The strongest driver in Kering’s collection was Gucci, which saw a 32% jump in sales in fourth-quarter revenues. Peddled by A-list “brand ambassadors” Harry Styles, Jared Leto, and Squid Game’s Lee Jung jae, Gucci had a media-friendly quarter, with plenty of brand marketing from Ridley Scott’s House of Gucci, a November release featuring Lady Gaga (and Salma Hayek, wife of Kering chair and CEO François-Henri Pinault).
But while prime media exposure and the consumer interest it generates no doubt helped, most of the power behind rising revenues at Kering and other luxury brands can be attributed to something much less poetic: pricing power. As the cost of everything from energy to raw textiles rises, the prices of high-end bags, shoes, and jackets rise, too. But while the demand for mass-produced goods can drop as the middle class grows more financially insecure, the demand for luxury remains relatively inelastic.
Put simply, to a person who can afford a $10,000 designer bag, what is an extra $1,000 inflation fee added on?
Eating into profit on the low end
Outside the luxury world, rising prices bite into profitability—and hard. Nestlé, on Thursday, warned profitability may decline in 2022 for the second year running as raw material and rising shipping costs are expected to worsen. “There’s almost no place in the company that’s exempt from inflation now,” Nestlé chief executive Mark Schneider said.
Unilever has also said that it expected the cost of inflation to eat into its underlying operating margin—to the tune of 140 to 240 basis points this year. Even beer isn’t safe, with Heineken noting on Wednesday that it was planning to raise prices by “courageous” amounts as it faces the worst inflation in a decade—though it worried such a move might lead consumers to cut back on beer.
While mass-market brands struggle to contain inflation that has reached 20% across the consumer goods industry according to the FT, luxury remains well insulated. Luxury king LVMH reported a record €12 billion profit in 2021 driven by booming demand in the U.S. and China, and Kering similarly found affluent consumers in these two markets barely slowed buying handbags, jewelry, and clothing, despite some seriously conspicuous price hikes.
Luxury trumps inflation
Indeed, luxury fashion houses have been steadily increasing the prices for their signature bags throughout the pandemic, with very little pushback.
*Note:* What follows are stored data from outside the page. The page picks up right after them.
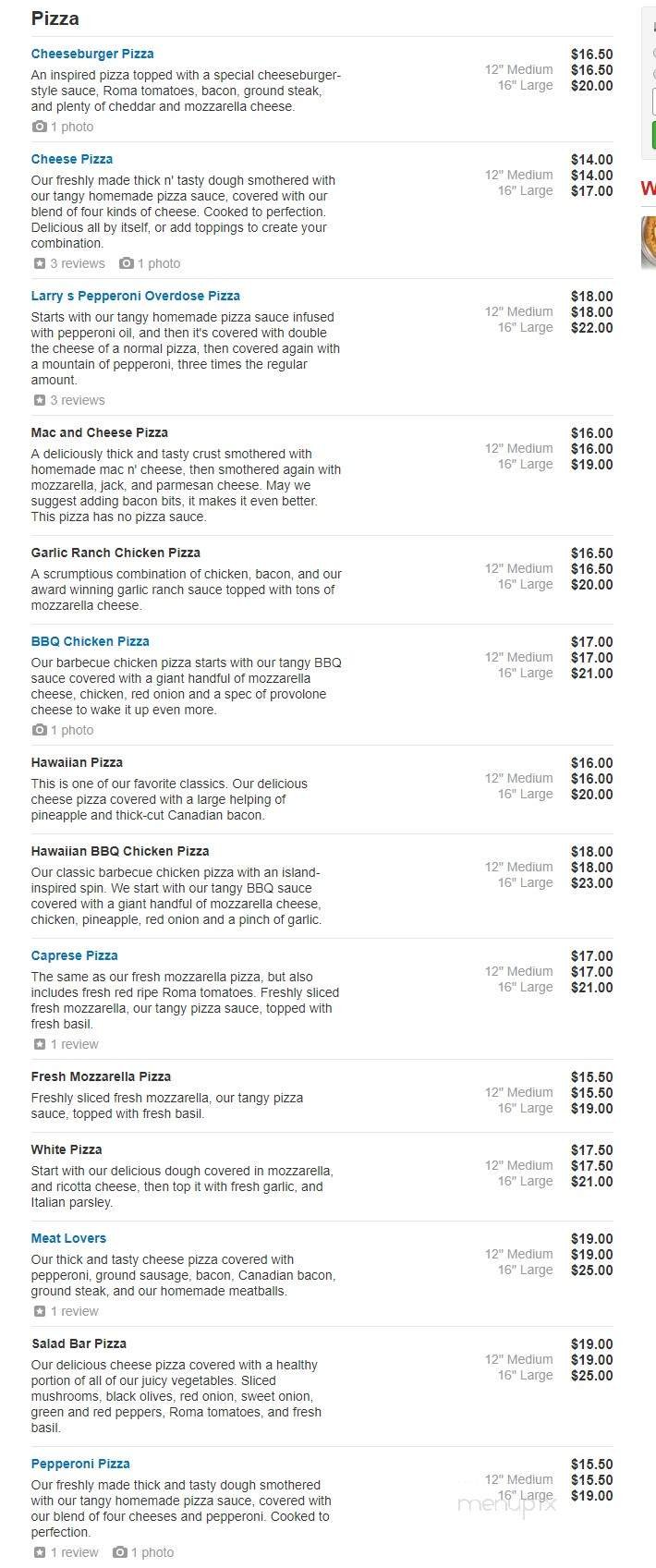Click the camera icon beside Cheese Pizza's 1 photo
The image size is (656, 1568).
point(127,263)
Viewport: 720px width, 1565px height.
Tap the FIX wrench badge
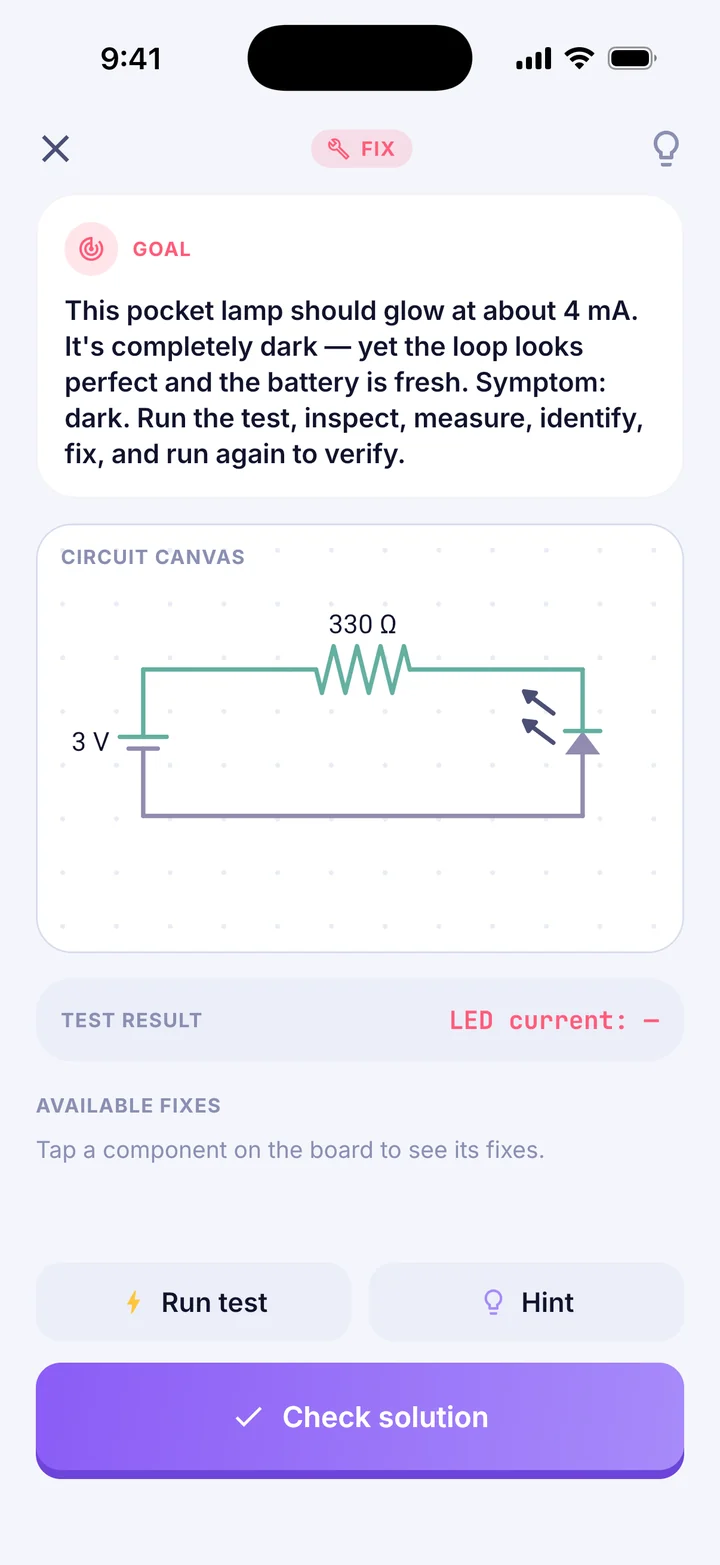pos(362,149)
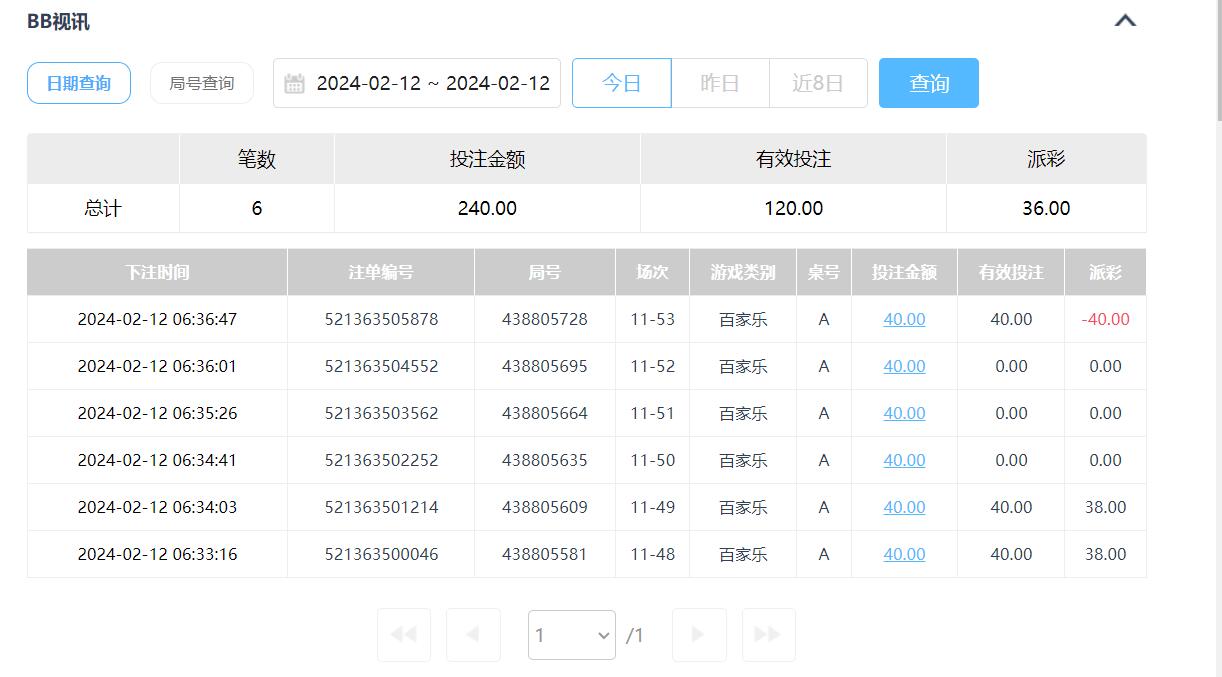Select the 今日 date range
1222x677 pixels.
coord(621,83)
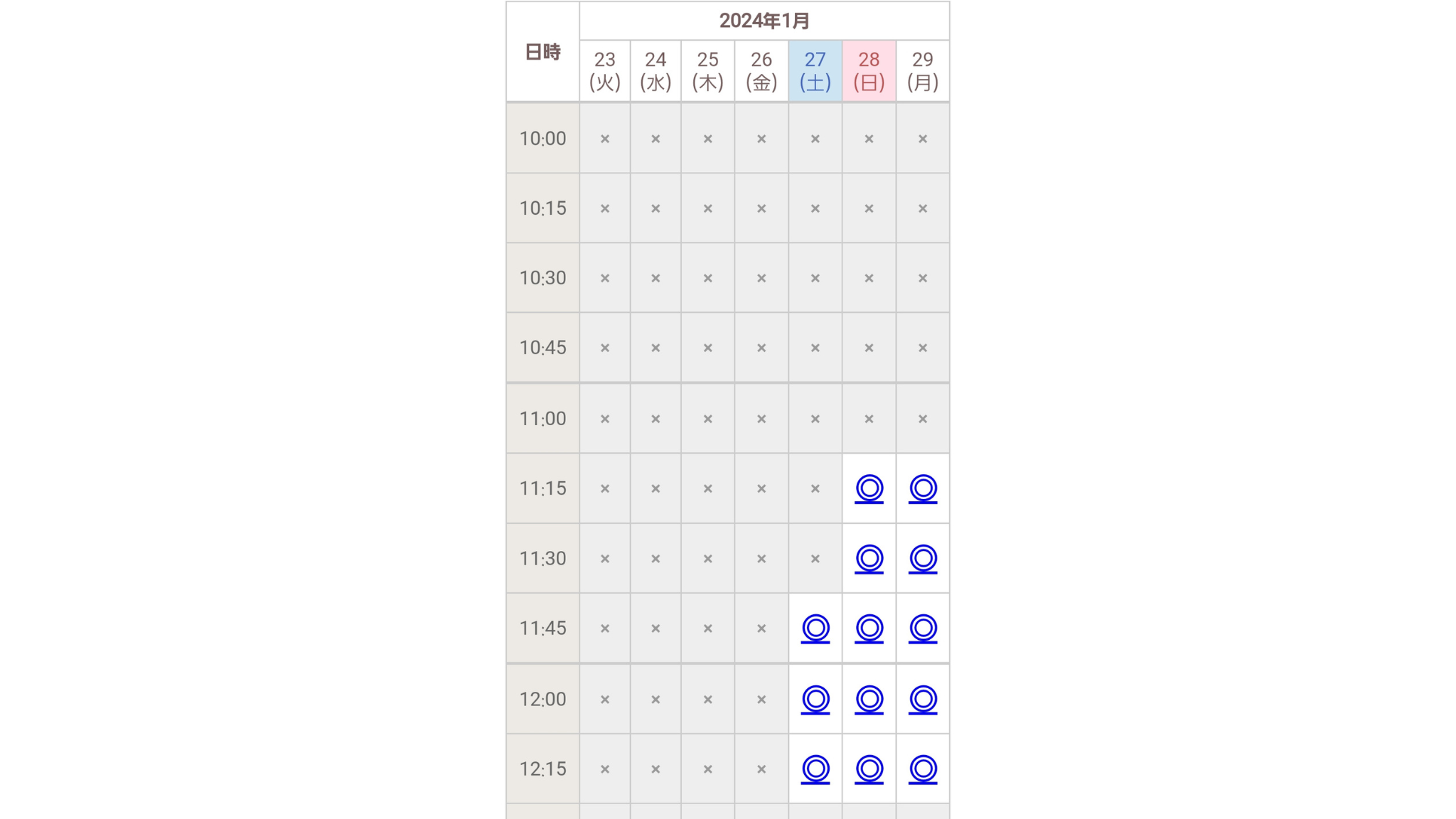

The price of Chanel’s iconic medium classic flap bag has been bumped up three times over 2021—each time hiking its cost by $1,000. According to WWD, the flap bag was being sold for $6,800 in January 2021, which was then hiked to $7,800 in July, and then ratcheted up to $8,800 in November—capping off a rise of 60% since November 2019, according to investment bank Jefferies, and putting it on par with the starting price of the coveted, wait list–requiring Hermès Birkin bag.
Chanel told WWD that the price increase was due to exchange-rate fluctuations and changes in production costs and uniform pricing across the world.
Despite the constant price increases, there is a Chanel bag shortage in China, according to Jing Daily, and Chinese consumers are being told they have to limit the number of Chanel flap bags to one a year.
Louis Vuitton’s forever popular Pochette Accessoires in monogram canvas has also seen a 66% price increase, from its initial $630 price tag in early 2021 to the $1,050 price it carries today.
As for Gucci, Morgan Stanley cited a report in September 2021 from the Chinese trade newsletter Fashion Business Daily that found Gucci had raised its prices in China for several key products including its Marmont super mini bag, which was hiked 9.3% to ¥8,200 RMB ($1,269).
The disparity between mass-market brands and luxury shows high-income individuals may not be as damaged by rampant inflation as the rest of the world; price hikes have certainly not stopped them from dropping four-figure sums on shiny new branded bags.